There is a profound limitation, however. Snyder is very careful when he generalizes to say that his results only obtain for this institution and other similar ones. He never explicitly tells us which institution he’s studying. It is Ave Maria University, which is a very unique school. Founded only a few years ago by Domino’s Pizza mogul and conservative Catholic philanthropist Tom Monaghan, Ave Maria is one of a small handfull of young schools founded to provide a theologically conservative alternative to historic Catholic institutions like Notre Dame, Georgetown, and Boston College–schools that many conservative Catholics consider to have lost their way. Snyder is probably right that schools similar to Ave Maria would have a similar result, but there are very few similar schools.
Why might a place like Ave Maria have such outstanding Catholic homeschoolers in attendance? The same reason a place like Patrick Henry College would have a large number of outstanding Protestant homeschoolers. High achieving children from public and Catholic schools have many, many other schools they would be more likely to attend than Ave Maria, an upstart, low-status school that has had difficulty with the accreditation process. But Ave Maria’s outspoken conservativism is completely in line with what many conservative Catholic homeschooling families desire. That’s why a third of its student body are from Catholic homeschools. Snyder’s study does not demonstrate anything at all about whether or not homeschooling better prepares one for college. It demonstrates that Ave Maria is able through its aggressive branding of very conservative Catholicism to recruit talented Catholic homeschooled children who would have been able had they so desired to get into schools with much higher prestige. But many committed Catholic homeschooling families are more interested in fidelity to a religious vision than to worldly prestige, so they send their children to Ave Maria.
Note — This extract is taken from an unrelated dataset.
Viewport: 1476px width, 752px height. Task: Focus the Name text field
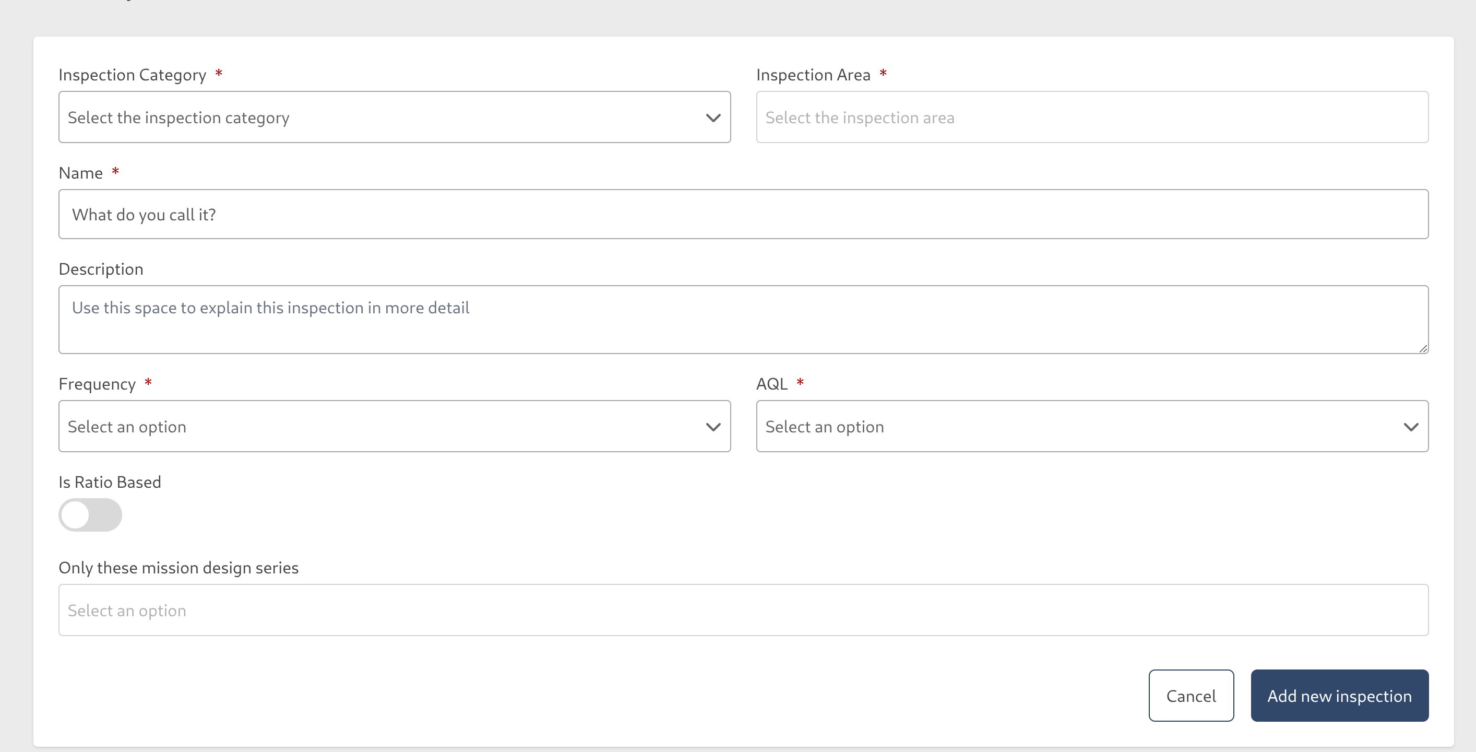click(743, 214)
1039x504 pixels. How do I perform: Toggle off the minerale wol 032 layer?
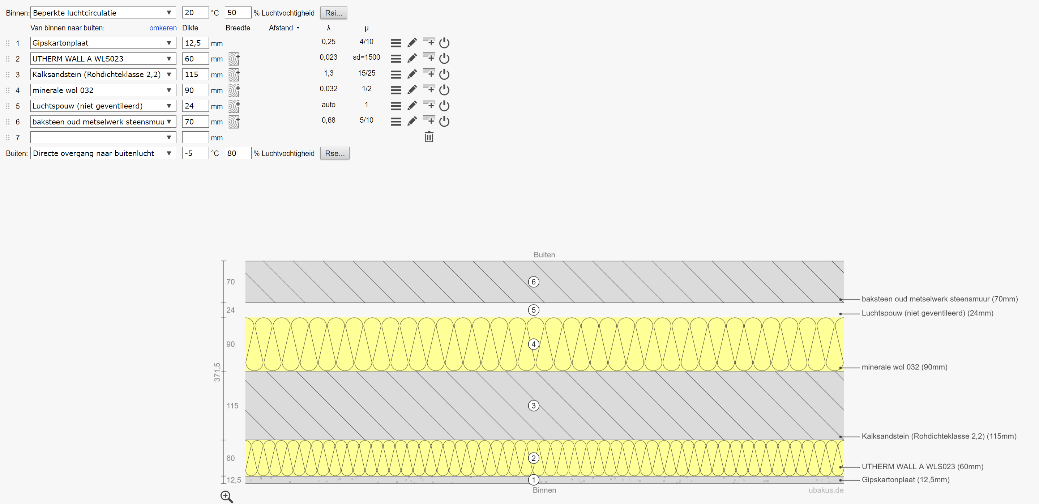[444, 90]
Nevertheless, while Snyder’s results lack generalizability even to most other Catholic institutions, much less to the broader world of higher education, his methodology is a shining example of how quantitative comparative studies at colleges and universities should be done. Similar studies at other institutions comparing the entire populations of students from various secondary education backgrounds would be most welcome.
Milton Gaither, Messiah College, author of Homeschool: An American History.